His words were balm to Madigan’s soul, and apparently Jenny, too, sensed the sincerity of old Uriah’s utterance. She let her arms drop, and when Glascock turned her loose, she hurried out the door with a sob. The two men stood watching him for a moment.
“Good to have you back,” Mike finally said, a little awkwardly.
“Yassuh, we’s sho’ been a-wonderin’ what you’s seein’ and doin’ aboard dat stagecoach,” the colored man drawled. “Me, I’d love to light out dat way, fo’ to see de country, but Pearly, she’d nevvah leave. Gots roots growin’ down from dem py-ana legs, she does. But you’s tired. We’ll ketch up tomorra,” he said with a wave. Then he ambled out, leaving Glascock with an odd little grin on his face.
“Sounds like we do have some catching up,” the trainer teased. “And I’m not the only one who’ll be surprised, I bet.”
It was an off-hand remark like the hands were always baiting him with, yet Madigan puzzled over it until he fell into a deathlike sleep.
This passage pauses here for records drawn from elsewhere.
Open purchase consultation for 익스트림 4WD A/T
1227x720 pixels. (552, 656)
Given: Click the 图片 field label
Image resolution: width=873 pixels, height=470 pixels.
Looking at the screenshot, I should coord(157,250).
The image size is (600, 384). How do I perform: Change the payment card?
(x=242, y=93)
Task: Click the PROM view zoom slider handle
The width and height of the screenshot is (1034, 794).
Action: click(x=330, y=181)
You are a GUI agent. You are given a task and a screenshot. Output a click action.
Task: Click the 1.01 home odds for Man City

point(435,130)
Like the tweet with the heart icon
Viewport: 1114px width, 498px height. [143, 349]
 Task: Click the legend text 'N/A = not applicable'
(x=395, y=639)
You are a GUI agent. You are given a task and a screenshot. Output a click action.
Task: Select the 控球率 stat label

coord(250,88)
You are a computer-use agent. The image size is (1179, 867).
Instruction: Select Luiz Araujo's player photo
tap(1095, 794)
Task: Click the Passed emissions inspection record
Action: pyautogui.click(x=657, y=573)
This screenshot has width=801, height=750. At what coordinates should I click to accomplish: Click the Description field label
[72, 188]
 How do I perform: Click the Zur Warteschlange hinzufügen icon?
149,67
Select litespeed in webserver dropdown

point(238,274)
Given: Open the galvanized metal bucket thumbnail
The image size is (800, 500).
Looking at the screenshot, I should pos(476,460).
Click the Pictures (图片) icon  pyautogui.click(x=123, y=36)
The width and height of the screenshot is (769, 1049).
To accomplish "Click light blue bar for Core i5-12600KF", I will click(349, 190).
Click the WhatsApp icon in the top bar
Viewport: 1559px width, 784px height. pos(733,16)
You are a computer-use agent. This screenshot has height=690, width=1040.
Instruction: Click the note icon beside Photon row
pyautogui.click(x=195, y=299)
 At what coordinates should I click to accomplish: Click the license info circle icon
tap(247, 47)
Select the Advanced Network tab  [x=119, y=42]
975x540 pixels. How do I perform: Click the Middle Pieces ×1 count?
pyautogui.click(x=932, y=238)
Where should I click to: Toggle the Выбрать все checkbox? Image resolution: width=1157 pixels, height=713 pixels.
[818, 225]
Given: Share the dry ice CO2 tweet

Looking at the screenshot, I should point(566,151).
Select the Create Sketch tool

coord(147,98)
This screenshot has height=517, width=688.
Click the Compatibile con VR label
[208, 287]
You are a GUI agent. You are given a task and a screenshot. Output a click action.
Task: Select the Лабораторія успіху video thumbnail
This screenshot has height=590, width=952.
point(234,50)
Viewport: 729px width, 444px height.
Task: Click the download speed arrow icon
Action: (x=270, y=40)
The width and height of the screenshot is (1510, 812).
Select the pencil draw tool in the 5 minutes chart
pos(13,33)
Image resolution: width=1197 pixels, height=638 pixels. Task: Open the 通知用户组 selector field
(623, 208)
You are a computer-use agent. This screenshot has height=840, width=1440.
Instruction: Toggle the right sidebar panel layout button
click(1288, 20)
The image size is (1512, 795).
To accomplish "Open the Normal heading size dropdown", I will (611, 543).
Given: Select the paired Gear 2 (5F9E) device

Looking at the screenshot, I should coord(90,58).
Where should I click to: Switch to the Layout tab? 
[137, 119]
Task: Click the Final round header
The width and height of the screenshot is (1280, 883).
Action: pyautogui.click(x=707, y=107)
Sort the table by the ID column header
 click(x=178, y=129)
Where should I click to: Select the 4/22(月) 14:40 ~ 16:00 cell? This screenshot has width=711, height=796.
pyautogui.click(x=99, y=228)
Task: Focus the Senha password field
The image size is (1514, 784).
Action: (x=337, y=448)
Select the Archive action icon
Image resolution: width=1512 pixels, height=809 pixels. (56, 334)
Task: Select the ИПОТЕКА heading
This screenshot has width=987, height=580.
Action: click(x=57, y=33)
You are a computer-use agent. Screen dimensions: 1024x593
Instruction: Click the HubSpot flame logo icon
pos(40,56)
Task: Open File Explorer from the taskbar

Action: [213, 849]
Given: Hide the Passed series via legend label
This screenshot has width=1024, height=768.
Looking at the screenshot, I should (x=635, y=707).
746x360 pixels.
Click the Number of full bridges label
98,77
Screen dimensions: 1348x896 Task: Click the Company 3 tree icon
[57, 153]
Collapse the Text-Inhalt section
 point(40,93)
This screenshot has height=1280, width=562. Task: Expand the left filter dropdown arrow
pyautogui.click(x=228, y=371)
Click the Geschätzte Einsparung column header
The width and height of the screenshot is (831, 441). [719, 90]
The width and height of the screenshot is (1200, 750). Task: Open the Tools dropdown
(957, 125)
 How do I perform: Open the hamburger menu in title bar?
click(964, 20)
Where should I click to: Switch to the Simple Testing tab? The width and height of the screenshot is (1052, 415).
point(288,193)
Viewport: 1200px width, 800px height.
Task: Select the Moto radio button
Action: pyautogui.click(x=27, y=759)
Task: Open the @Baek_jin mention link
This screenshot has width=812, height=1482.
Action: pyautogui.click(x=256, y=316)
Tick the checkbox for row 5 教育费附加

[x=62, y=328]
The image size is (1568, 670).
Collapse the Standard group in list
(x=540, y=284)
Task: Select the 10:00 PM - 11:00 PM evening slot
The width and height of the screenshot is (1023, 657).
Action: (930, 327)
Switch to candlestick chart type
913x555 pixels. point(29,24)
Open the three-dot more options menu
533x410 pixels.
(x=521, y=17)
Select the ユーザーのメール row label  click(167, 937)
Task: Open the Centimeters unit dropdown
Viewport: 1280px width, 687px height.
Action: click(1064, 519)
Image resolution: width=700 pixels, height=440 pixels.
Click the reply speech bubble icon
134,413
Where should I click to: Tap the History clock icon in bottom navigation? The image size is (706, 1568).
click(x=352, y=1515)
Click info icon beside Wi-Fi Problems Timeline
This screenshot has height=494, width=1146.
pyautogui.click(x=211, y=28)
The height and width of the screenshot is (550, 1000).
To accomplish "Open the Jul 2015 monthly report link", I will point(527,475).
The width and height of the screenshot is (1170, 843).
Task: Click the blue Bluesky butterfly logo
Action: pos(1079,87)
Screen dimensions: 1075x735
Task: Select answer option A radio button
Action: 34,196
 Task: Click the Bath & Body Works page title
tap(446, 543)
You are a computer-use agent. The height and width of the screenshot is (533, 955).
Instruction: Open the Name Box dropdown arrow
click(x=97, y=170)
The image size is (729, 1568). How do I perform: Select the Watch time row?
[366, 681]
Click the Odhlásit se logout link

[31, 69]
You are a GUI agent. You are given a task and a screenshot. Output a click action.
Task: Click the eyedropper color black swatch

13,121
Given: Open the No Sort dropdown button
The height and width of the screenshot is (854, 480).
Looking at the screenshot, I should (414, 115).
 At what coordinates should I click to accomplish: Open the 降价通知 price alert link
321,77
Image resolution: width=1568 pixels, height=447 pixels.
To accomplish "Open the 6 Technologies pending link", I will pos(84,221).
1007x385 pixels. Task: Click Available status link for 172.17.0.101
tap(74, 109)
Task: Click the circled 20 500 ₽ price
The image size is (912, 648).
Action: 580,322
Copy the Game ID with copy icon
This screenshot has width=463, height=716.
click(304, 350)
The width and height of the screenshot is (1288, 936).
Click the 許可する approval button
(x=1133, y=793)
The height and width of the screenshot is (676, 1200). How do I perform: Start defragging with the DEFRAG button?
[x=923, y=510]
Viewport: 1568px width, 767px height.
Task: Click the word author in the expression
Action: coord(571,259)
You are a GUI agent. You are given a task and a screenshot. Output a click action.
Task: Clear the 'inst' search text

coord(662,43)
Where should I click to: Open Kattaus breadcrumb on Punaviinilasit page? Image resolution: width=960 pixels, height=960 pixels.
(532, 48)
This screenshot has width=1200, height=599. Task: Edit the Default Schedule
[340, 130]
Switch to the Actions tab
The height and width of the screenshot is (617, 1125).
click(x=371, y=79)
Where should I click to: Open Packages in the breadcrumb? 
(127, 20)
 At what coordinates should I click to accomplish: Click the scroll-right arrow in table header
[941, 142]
I’m not the only one who’ll be surprised… If those rustlers in the telegram were real, Mike would’ve told him, so Madigan allowed himself the luxury of waking, eating the breakfast Pearly had sent over, and sleeping again before he dressed and went outside. The last time he’d started a day this late he was hung over from a New Year’s party at Zerelda’s, but that felt like lifetimes ago as he studied the stark white ranch house in the midday sun…the corrals and stables and bunkhouses looked the same, yet somehow smaller than he remembered. Traveling six hundred miles and back again altered a man’s perspective.